[Input material — start]

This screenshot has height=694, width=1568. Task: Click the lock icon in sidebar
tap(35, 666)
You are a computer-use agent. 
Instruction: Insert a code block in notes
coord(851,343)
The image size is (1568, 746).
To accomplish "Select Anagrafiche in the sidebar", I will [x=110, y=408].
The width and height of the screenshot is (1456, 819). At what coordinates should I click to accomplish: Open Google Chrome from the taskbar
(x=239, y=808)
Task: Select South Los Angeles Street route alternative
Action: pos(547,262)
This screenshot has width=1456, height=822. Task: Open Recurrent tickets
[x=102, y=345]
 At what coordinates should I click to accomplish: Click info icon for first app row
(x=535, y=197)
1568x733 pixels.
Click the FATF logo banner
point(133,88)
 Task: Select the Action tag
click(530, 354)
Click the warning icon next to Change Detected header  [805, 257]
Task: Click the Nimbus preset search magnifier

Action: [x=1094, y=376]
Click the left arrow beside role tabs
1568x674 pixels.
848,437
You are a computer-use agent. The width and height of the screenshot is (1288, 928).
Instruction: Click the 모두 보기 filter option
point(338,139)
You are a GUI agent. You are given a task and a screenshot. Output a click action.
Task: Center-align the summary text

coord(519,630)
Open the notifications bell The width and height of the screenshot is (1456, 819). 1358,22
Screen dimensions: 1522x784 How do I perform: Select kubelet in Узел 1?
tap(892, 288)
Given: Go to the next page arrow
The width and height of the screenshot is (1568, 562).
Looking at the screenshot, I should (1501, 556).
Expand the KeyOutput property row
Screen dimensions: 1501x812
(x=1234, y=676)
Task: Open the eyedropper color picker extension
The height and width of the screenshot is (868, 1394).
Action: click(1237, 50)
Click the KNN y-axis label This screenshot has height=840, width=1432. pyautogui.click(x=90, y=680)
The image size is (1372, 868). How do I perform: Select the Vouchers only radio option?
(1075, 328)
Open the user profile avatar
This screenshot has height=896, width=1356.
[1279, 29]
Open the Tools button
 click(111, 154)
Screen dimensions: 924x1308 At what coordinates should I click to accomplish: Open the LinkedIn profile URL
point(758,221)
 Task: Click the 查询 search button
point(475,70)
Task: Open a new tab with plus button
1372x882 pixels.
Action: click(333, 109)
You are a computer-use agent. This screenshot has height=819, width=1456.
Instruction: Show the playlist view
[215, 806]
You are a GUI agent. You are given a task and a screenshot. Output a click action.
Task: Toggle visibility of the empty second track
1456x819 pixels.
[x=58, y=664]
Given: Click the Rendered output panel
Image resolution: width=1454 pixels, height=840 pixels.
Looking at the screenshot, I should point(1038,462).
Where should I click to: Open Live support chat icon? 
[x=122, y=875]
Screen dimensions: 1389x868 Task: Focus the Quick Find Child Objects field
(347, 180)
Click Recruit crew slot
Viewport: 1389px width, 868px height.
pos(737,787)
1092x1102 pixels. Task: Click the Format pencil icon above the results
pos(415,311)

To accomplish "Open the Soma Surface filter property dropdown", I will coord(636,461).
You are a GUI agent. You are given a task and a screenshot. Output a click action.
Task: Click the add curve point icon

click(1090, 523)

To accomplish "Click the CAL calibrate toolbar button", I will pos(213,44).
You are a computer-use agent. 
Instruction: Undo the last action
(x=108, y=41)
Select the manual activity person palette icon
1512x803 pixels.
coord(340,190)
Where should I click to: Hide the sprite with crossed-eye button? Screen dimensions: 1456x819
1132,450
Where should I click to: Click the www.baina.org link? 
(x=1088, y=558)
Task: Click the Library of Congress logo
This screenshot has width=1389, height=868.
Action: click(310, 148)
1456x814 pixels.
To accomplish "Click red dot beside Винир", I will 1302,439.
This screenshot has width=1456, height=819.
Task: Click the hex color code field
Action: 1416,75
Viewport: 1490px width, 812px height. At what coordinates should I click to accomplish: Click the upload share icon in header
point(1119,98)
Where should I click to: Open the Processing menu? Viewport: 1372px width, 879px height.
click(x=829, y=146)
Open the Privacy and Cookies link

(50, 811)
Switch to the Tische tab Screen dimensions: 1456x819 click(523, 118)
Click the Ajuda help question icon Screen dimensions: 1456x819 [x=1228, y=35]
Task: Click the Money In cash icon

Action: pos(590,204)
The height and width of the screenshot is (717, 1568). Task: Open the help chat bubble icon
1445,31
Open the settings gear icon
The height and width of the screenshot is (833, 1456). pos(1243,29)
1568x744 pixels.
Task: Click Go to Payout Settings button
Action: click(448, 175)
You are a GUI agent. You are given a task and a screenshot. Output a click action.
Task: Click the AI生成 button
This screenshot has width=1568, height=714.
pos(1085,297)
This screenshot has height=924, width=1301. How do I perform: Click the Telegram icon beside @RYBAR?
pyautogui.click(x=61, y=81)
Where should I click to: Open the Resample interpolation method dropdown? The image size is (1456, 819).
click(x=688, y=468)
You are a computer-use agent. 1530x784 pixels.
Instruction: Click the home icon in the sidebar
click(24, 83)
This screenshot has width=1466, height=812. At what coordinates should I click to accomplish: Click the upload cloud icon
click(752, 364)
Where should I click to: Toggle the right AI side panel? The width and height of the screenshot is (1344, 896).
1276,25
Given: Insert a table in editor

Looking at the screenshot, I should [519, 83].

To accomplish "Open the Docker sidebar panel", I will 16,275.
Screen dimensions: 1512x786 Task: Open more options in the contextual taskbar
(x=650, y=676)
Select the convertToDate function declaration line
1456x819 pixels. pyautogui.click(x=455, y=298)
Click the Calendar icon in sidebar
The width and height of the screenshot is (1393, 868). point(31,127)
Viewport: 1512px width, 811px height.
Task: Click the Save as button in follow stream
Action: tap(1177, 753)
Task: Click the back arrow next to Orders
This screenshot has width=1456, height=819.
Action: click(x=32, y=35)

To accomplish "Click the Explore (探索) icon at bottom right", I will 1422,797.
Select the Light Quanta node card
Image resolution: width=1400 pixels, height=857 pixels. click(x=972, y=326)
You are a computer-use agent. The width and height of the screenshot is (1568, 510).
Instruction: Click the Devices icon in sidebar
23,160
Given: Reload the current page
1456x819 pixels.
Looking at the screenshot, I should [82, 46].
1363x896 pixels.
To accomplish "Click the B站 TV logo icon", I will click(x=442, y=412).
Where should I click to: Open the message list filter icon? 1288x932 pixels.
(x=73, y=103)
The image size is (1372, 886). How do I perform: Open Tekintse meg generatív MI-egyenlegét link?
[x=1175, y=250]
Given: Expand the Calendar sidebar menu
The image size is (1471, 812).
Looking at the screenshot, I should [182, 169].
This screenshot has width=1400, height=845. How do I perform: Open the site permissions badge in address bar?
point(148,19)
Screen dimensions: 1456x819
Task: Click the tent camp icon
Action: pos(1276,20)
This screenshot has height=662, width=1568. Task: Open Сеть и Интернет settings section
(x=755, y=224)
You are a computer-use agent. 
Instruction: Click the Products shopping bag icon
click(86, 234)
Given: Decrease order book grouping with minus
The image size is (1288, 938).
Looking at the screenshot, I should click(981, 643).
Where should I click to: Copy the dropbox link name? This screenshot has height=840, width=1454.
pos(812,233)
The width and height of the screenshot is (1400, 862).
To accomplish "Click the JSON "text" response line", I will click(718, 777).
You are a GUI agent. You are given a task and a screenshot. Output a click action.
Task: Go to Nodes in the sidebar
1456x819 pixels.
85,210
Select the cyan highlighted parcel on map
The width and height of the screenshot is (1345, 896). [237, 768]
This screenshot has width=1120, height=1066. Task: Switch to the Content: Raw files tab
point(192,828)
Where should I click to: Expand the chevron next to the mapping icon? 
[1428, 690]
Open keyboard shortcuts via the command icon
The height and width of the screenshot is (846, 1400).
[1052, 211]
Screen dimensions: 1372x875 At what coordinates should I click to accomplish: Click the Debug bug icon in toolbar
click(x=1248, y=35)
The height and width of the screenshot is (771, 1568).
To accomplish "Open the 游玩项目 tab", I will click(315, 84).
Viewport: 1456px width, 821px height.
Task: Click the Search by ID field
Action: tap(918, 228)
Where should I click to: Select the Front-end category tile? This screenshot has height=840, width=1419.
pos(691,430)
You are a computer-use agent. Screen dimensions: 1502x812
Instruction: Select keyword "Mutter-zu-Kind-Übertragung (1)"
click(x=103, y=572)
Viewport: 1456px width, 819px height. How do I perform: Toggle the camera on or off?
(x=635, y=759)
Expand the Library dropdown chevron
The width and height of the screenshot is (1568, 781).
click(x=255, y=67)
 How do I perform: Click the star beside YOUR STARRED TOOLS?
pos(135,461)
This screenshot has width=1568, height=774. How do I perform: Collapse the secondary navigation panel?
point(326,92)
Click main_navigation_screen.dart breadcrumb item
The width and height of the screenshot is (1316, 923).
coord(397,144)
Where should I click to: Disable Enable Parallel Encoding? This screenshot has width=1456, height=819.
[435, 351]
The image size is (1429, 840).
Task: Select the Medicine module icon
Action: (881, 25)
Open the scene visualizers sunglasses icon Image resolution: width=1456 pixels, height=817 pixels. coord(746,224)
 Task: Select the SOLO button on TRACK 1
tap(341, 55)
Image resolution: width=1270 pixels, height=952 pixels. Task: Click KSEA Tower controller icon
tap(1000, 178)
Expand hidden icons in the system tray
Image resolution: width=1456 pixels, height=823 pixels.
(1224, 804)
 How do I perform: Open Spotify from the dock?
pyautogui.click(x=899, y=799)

[Input material — finish]

= Task brief =
Please print the records above exactly from their first line. End with the line containing "1568x733 pixels.", and include it.

= Result below =
This screenshot has height=694, width=1568. Task: Click the lock icon in sidebar
tap(35, 666)
You are a computer-use agent. 
Instruction: Insert a code block in notes
coord(851,343)
The image size is (1568, 746).
To accomplish "Select Anagrafiche in the sidebar", I will [x=110, y=408].
The width and height of the screenshot is (1456, 819). At what coordinates should I click to accomplish: Open Google Chrome from the taskbar
(x=239, y=808)
Task: Select South Los Angeles Street route alternative
Action: pos(547,262)
This screenshot has width=1456, height=822. Task: Open Recurrent tickets
[x=102, y=345]
 At what coordinates should I click to accomplish: Click info icon for first app row
(x=535, y=197)
1568x733 pixels.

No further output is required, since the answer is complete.